Each short entry reveals a little more of the puzzle of this relationship. It is complex (as these things often are) and there is a great deal of sadness in the story. It becomes clear that there has been infidelity, alcohol problems, and the burden of a sad childhood – but also, unquestionably, a great well of love between the protagonist and his partner. How could this relationship continue? But how could it end?

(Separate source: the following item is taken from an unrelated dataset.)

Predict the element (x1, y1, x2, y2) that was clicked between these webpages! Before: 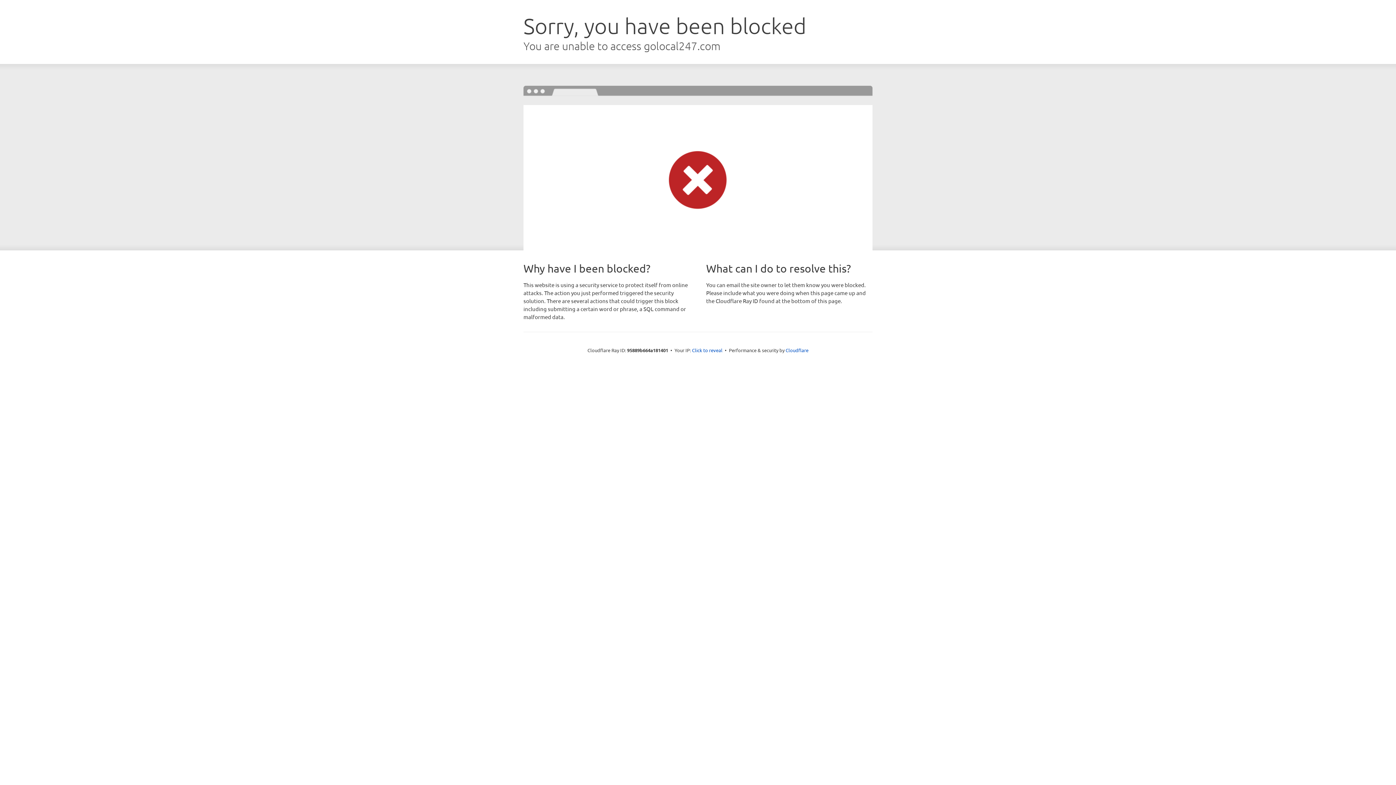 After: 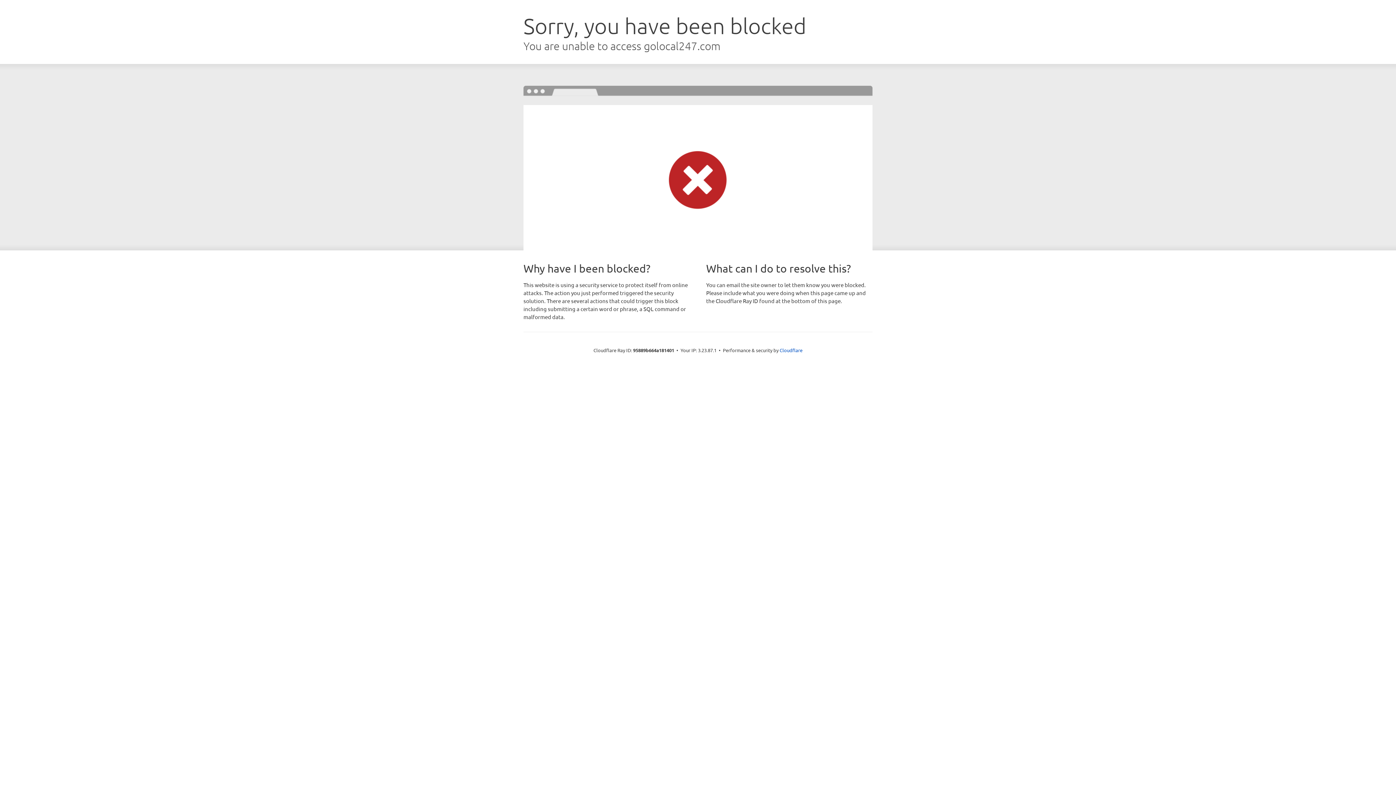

This is a brave book, and perfectly executed. It takes a great deal of courage to weave backwards and forwards through a story that is usually told from start to finish; and to only tell snippets of a story we usually hear in infinite detail. One of the highly impressive things about this novel was how it could do so much with so little. There are no spare words; the entries are tightly wrought and everything has its place. This is a short, easy read: some entries are only a sentence or two, and none are longer than a couple of pages. The 209-page book, then, might only take a few hours to devour. But I was often slowed by the magnitude of the words and ideas the author was conveying. I read this book with a pen in hand, underlining words, notions, sentences, and stopping to ponder them and catch my breath.
Tea Obrecht’s The Tiger’s Wife was one of the most eagerly awaited debut novels of recent years. Even before its publication, Obrecht had been named one of The New Yorker’s Top 20 Under 40 writers. On publication, The Tiger’s Wife has gone on to win the 2011 Orange Prize, making Obrecht – at the age of 24 – the youngest person to ever win the prize.

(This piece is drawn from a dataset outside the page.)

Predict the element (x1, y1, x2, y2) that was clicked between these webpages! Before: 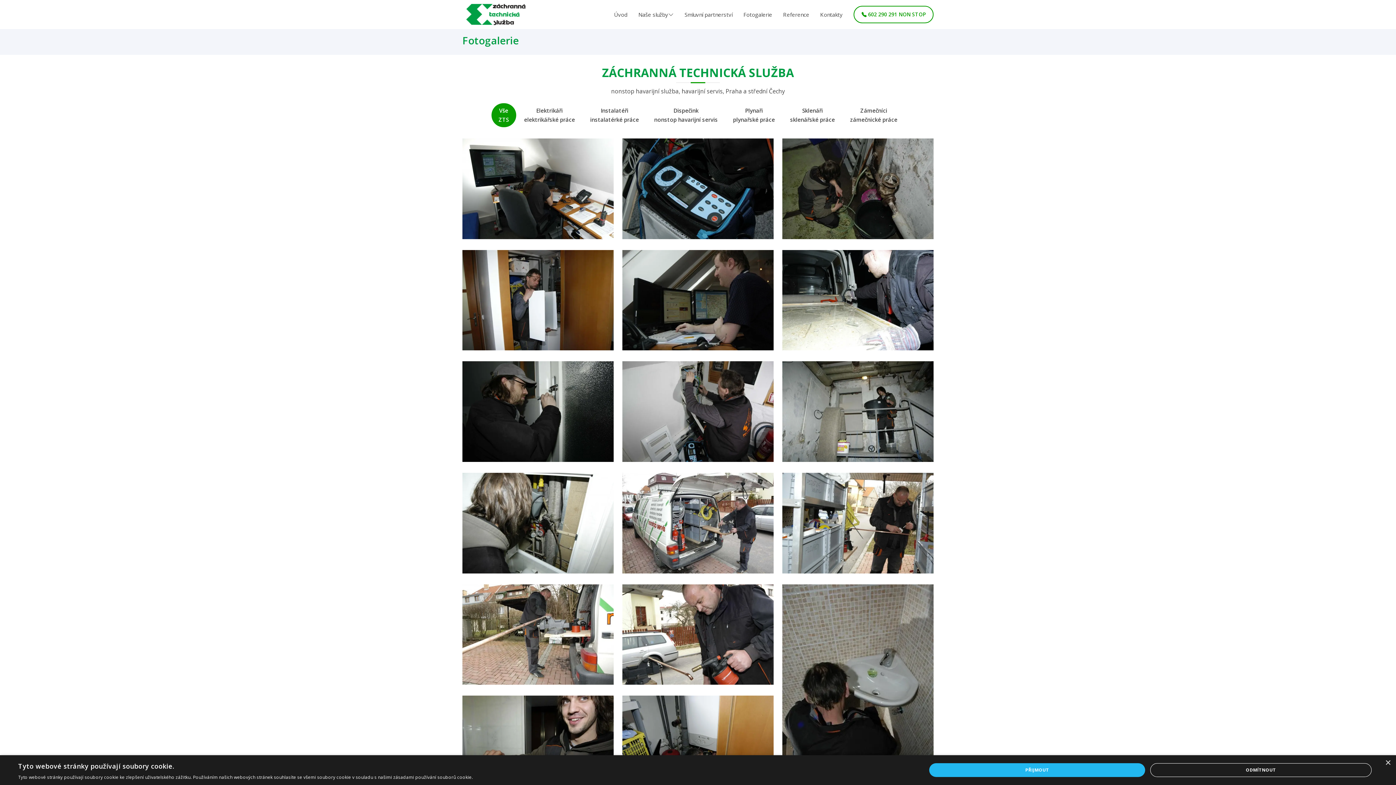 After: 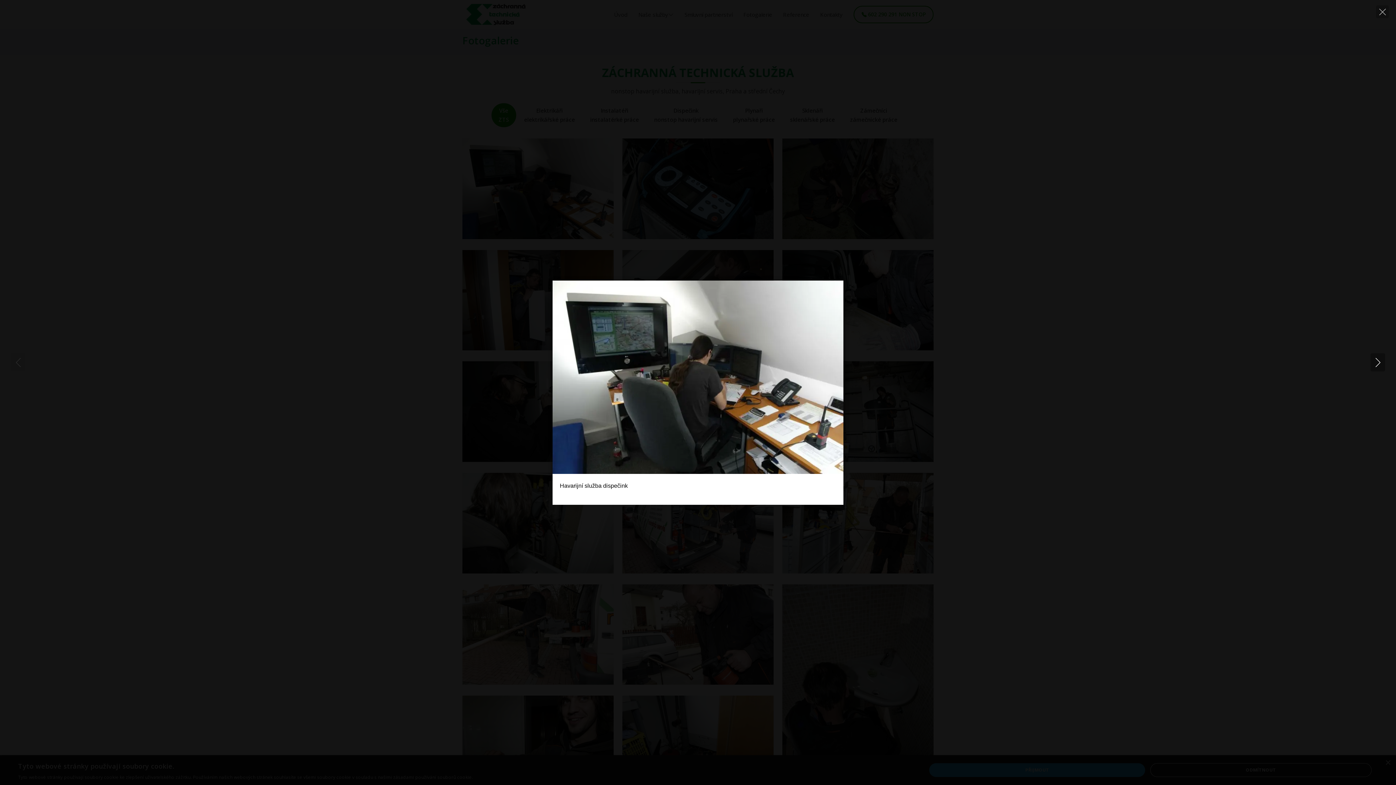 Action: bbox: (589, 225, 598, 238)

At the center of the story is a grandfather and granddaughter. Within the first few pages of the novel, the grandfather dies in mysterious circumstances. The granddaughter, Natalia, is away from home; she must manage her first stages of grief and shock whilst – in her profession as a doctor – tending to an orphanage of children located in a country no longer part of her own. In order to find the answers of her grandfather’s death, Natalia starts a journey through the stories he had told her: the story of his childhood, when a large tiger came to the village; and the story of ‘the deathless man’. These narratives link in together tightly, in a blend of magic realism, fable, myth, and reality. They are beautifully rendered, and together they tell of generations of conflict, love stories, large animals, foreign cities and small villages. I loved how surreal stories of a man who could not die, and a woman who loved a tiger, were told with grace and love so that they felt utterly real.

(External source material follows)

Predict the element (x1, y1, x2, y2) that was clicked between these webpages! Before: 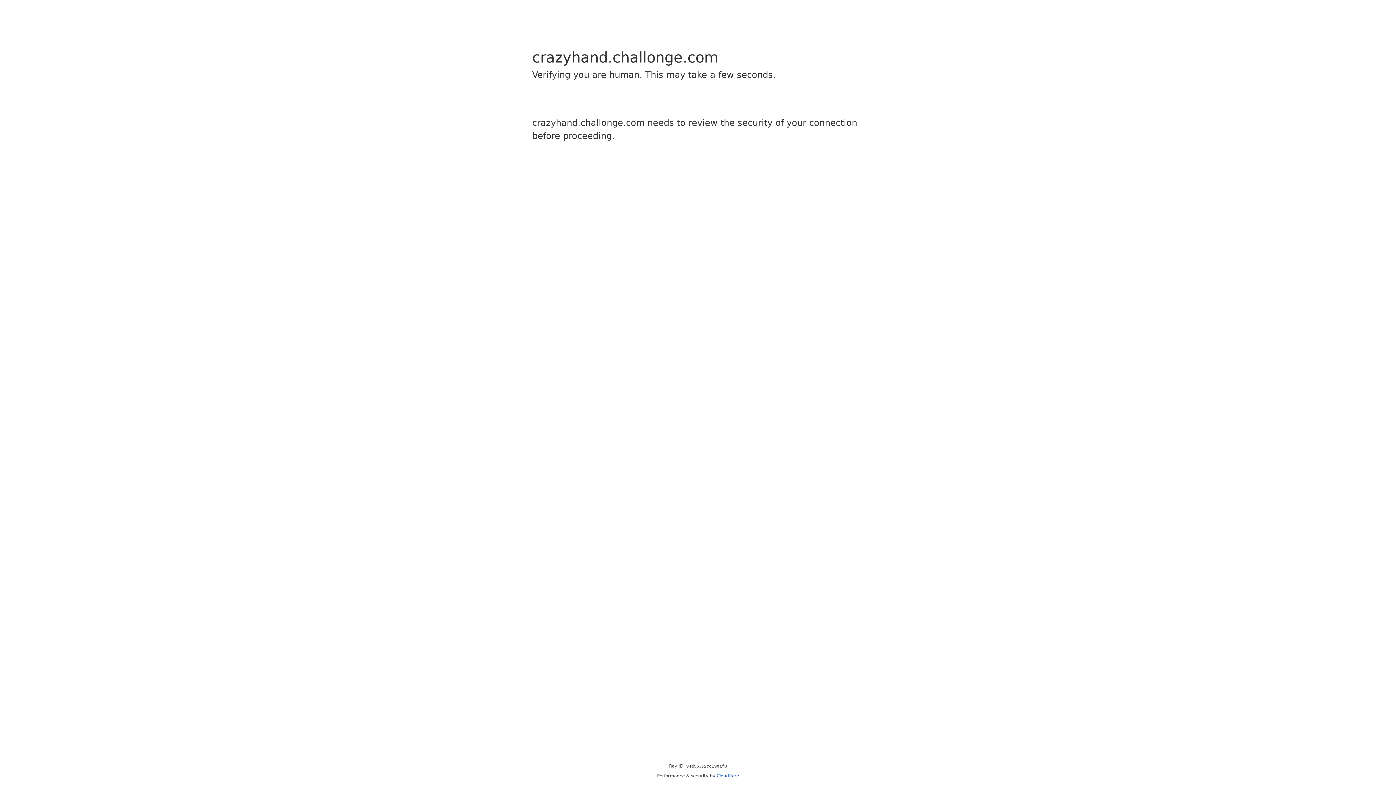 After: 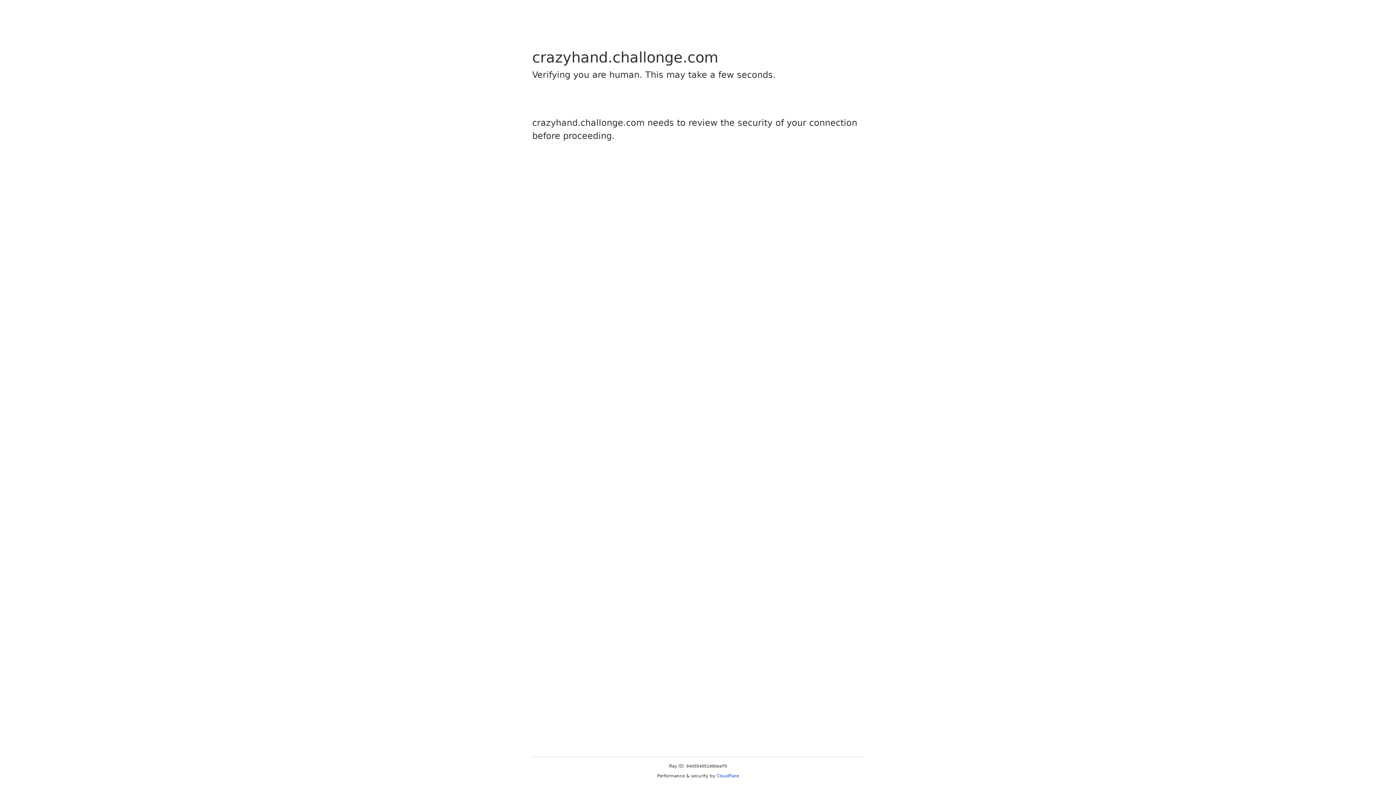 Action: bbox: (716, 773, 739, 778) label: Cloudflare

Whilst it is clear that the war in question is that of the former Yugoslavia in the early 1990s, Obrecht cleverly ensures that no real places are easily identified. The descriptions of the places are strong, but generic, and the only place names mentioned are fabrications. This is a novel, not a piece of non-fiction. Obrecht can tell the personal stories of the war, without analysing the war itself (or its causes, its ramifications, who is to blame). Two ways in which the war is dealt with particularly struck me. First, the descriptions of Natalia trying to live a “normal” teenage life in the middle of a war’s abnormality are particularly touching. Secondly, towards the end of the novel an account is given of the grandfather and the deathless man having a “Last Supper” near what would, the next day, become a frontline of conflict. The twenty or so pages that outline the meal on the eve of the ‘Siege of Sarobar’ are haunting and beautiful.
Ultimately, the central theme of the book is how people deal with grief and death, in order to make sense of them (whether this is intimate death, like that of your grandfather; or the more large-scale death of people and nation caused by war). We deal with death through stories and ritual. We make sense of the nonsensical through myth, and through narrative. We tell ourselves stories to ease the pain, and in order to know what on earth to do next.
“Knit me a sweater out of your best stories”, reads the entry of yarn in The Lover’s Dictionary. If a sweater could be knitted out of these two books, it would be intricately patterned, strong, soft, and provocative.